— WHAT IS NEEDED —
Retype every one of the records below word for word, keeping each line unchanged.

[Target position records]
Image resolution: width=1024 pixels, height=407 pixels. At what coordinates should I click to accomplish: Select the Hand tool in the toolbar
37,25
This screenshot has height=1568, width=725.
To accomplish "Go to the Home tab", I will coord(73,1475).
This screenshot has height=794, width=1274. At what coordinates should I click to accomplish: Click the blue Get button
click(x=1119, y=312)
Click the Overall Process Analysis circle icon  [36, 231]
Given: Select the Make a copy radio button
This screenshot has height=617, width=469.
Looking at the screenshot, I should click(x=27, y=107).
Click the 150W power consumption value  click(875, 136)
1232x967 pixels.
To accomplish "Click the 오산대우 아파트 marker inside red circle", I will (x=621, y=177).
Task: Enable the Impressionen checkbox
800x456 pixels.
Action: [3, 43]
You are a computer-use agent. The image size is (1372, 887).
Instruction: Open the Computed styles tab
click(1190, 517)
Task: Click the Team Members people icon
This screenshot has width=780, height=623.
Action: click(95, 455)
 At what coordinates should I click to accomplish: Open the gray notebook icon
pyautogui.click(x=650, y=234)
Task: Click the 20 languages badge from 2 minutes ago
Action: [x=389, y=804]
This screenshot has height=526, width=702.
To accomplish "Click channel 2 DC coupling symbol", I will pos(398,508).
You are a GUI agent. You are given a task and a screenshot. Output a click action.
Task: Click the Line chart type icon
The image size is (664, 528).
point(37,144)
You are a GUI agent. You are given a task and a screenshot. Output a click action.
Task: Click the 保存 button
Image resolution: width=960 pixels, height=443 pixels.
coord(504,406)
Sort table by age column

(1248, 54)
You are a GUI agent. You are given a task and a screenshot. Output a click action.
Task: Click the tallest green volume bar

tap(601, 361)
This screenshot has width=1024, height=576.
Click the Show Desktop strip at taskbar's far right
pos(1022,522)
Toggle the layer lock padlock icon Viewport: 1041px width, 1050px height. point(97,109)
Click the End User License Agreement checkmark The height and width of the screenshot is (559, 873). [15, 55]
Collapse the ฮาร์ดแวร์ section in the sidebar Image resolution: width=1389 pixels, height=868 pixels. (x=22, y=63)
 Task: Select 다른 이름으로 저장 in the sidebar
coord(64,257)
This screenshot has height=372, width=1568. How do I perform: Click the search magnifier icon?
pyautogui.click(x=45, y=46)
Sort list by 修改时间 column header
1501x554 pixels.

— COMPLETE RESPONSE —
Image resolution: width=1024 pixels, height=407 pixels. At what coordinates should I click to accomplish: Select the Hand tool in the toolbar
37,25
This screenshot has height=1568, width=725.
To accomplish "Go to the Home tab", I will coord(73,1475).
This screenshot has height=794, width=1274. At what coordinates should I click to accomplish: Click the blue Get button
click(x=1119, y=312)
Click the Overall Process Analysis circle icon  [36, 231]
Given: Select the Make a copy radio button
This screenshot has height=617, width=469.
Looking at the screenshot, I should click(x=27, y=107).
Click the 150W power consumption value  click(875, 136)
1232x967 pixels.
To accomplish "Click the 오산대우 아파트 marker inside red circle", I will (x=621, y=177).
Task: Enable the Impressionen checkbox
800x456 pixels.
Action: [3, 43]
You are a computer-use agent. The image size is (1372, 887).
Instruction: Open the Computed styles tab
click(1190, 517)
Task: Click the Team Members people icon
This screenshot has width=780, height=623.
Action: click(95, 455)
 At what coordinates should I click to accomplish: Open the gray notebook icon
pyautogui.click(x=650, y=234)
Task: Click the 20 languages badge from 2 minutes ago
Action: [x=389, y=804]
This screenshot has height=526, width=702.
To accomplish "Click channel 2 DC coupling symbol", I will pos(398,508).
You are a GUI agent. You are given a task and a screenshot. Output a click action.
Task: Click the Line chart type icon
The image size is (664, 528).
point(37,144)
You are a GUI agent. You are given a task and a screenshot. Output a click action.
Task: Click the 保存 button
Image resolution: width=960 pixels, height=443 pixels.
coord(504,406)
Sort table by age column

(1248, 54)
You are a GUI agent. You are given a task and a screenshot. Output a click action.
Task: Click the tallest green volume bar

tap(601, 361)
This screenshot has width=1024, height=576.
Click the Show Desktop strip at taskbar's far right
pos(1022,522)
Toggle the layer lock padlock icon Viewport: 1041px width, 1050px height. point(97,109)
Click the End User License Agreement checkmark The height and width of the screenshot is (559, 873). [15, 55]
Collapse the ฮาร์ดแวร์ section in the sidebar Image resolution: width=1389 pixels, height=868 pixels. (x=22, y=63)
 Task: Select 다른 이름으로 저장 in the sidebar
coord(64,257)
This screenshot has height=372, width=1568. How do I perform: Click the search magnifier icon?
pyautogui.click(x=45, y=46)
Sort list by 修改时间 column header
1501x554 pixels.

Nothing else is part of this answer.